L’actualité montre que ces mineurs sombrent parfois dans la délinquance… Leur prise en charge est difficile. Les travailleurs sociaux de Bobigny ont récemment évoqué des menaces, des tensions…
Evitons l’amalgame entre certaines situations, médiatisées, et les 17 000 mineurs isolés reconnus comme tels en France. J’ai été choqué par les propos d’Eric Zemmour accusant les mineurs isolés d’être des voleurs et des violeurs, comme l’a rapporté votre journal.
Le véritable problème est celui de leur accueil. Sur les 42 000 qui se présentent, seuls 17 000 ont été reconnus mineurs. Certaines évaluations de l’âge s’effectuent encore à partir d’une radiographie de la main et du poignet, avec une marge d’erreur de 18 mois. La loi de 2016, qui prévoit que le doute doit bénéficier au jeune, n’est pas appliquée.

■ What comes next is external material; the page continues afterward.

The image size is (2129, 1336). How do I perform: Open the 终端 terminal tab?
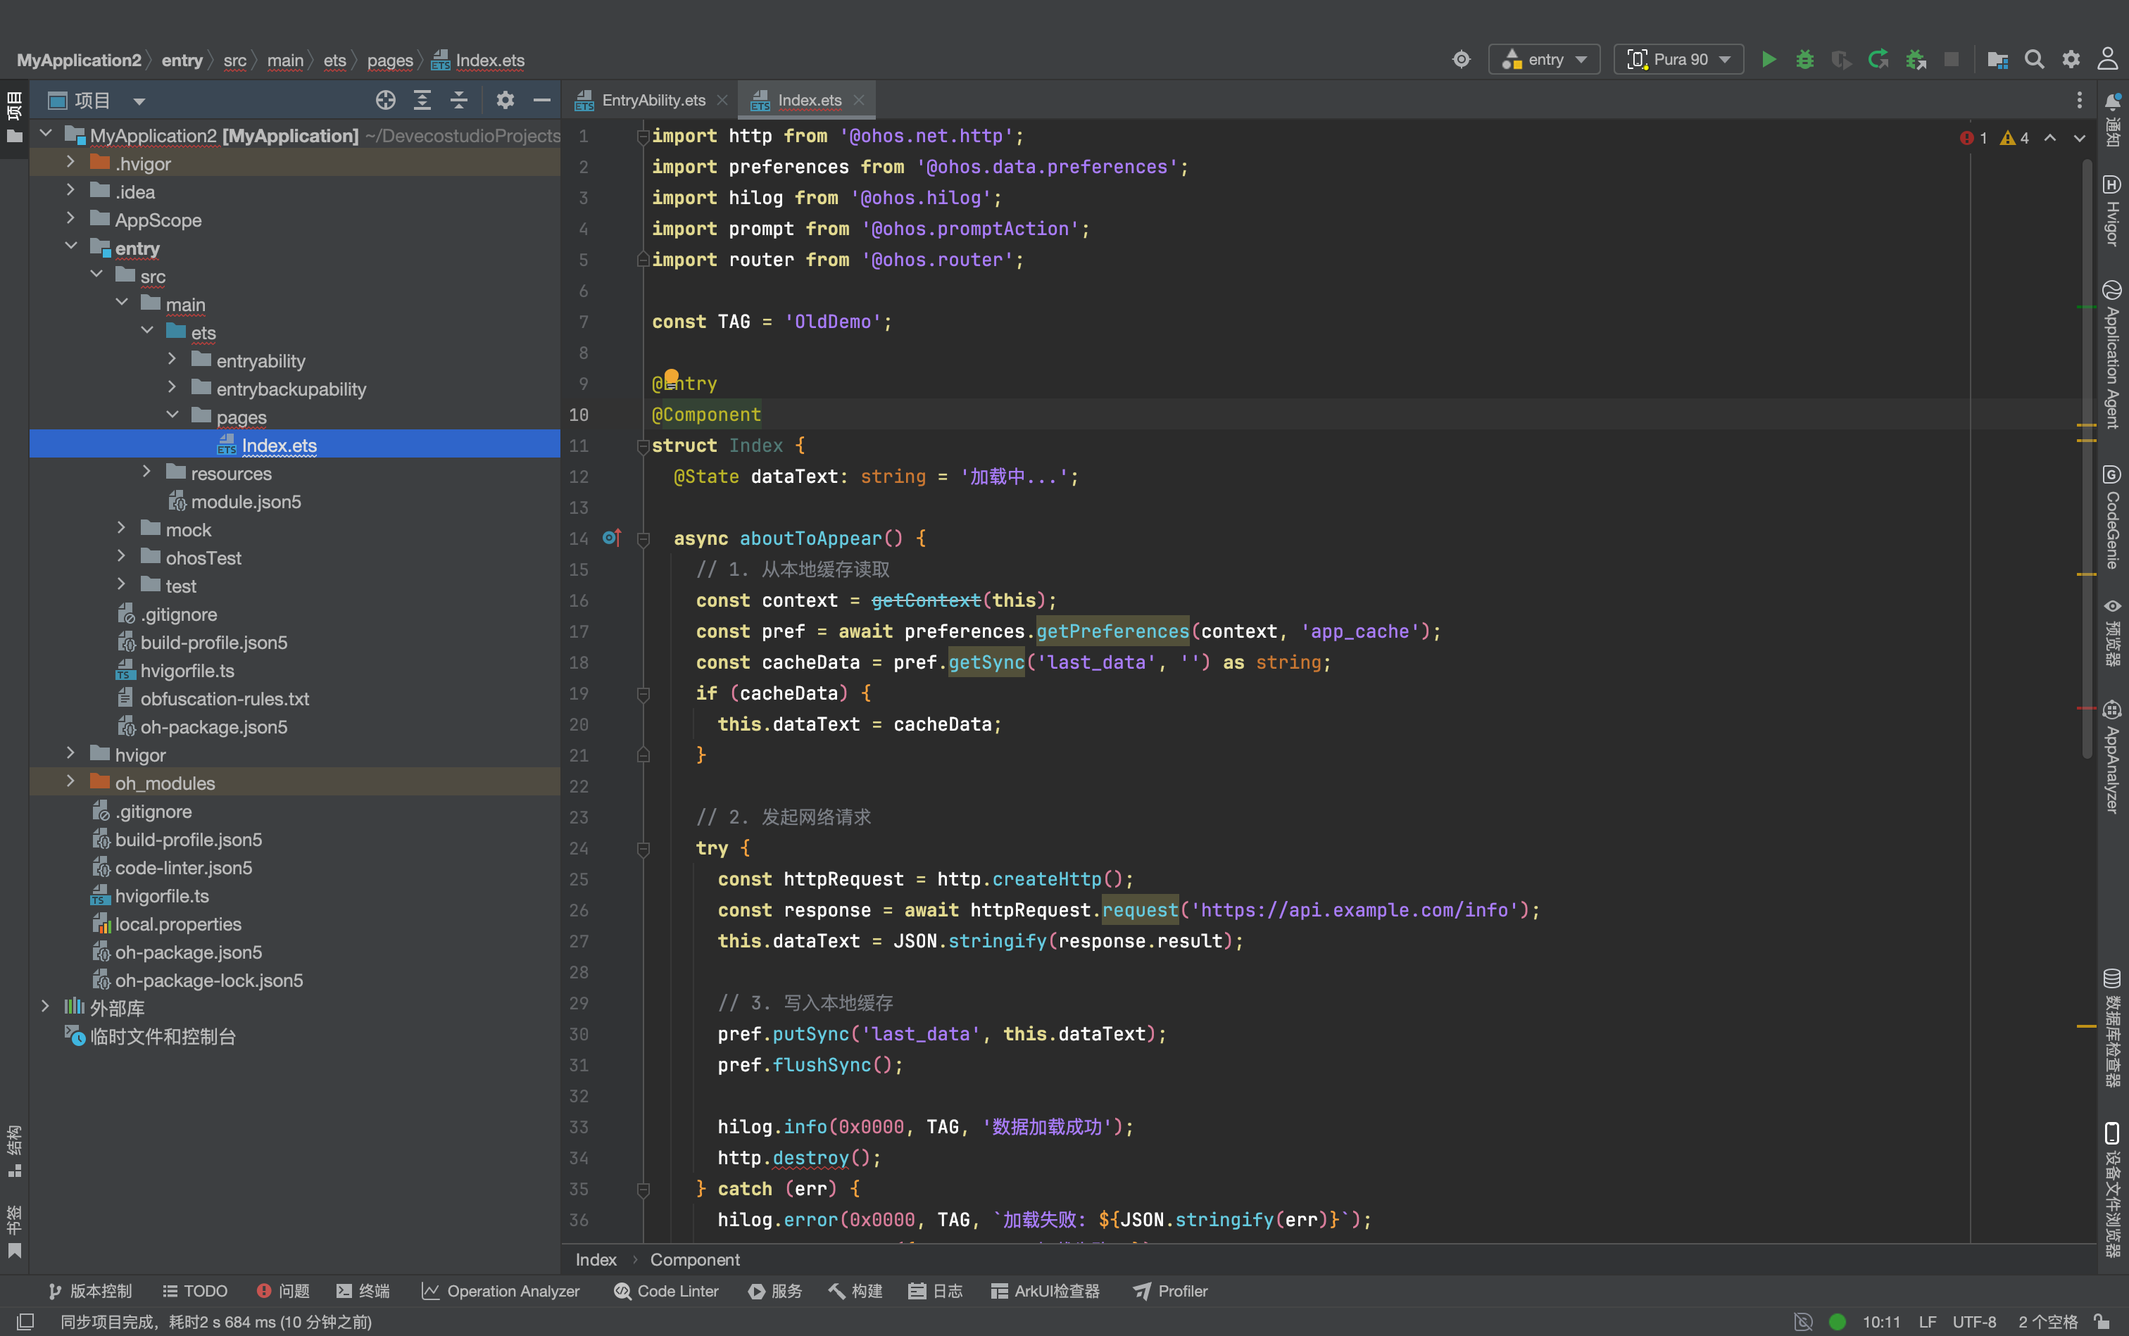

L’un des témoins du livre, Youssouf a été évalué mineur par une expertise médicale en Bulgarie, puis majeur lors d’un entretien à Paris, puis à nouveau mineur lors d’un entretien à Créteil, puis majeur lors d’une expertise médicale à Créteil, et enfin mineur lors d’une audience auprès d’un juge pour enfant !
Quelles en sont les conséquences ?
En refusant de les accueillir, les services concernés prennent la responsabilité de laisser ces jeunes dans la nature, proies faciles pour les trafiquants ou les proxénètes. Si un accueil «normal» était mis en place, conformément à la Convention internationale des droits de l’enfant, nous aurions sans doute moins de problèmes. Le livre cite l’histoire de Benjamin, un jeune Camerounais arrivé en France à 15 ans, aujourd’hui en seconde année de la faculté de médecine. C’est un exemple d’intégration.
Je voulais une chance de vivre, Noémie Paté et Jean-François Roger, Editions de l’Atelier, 200 p., 16 euros.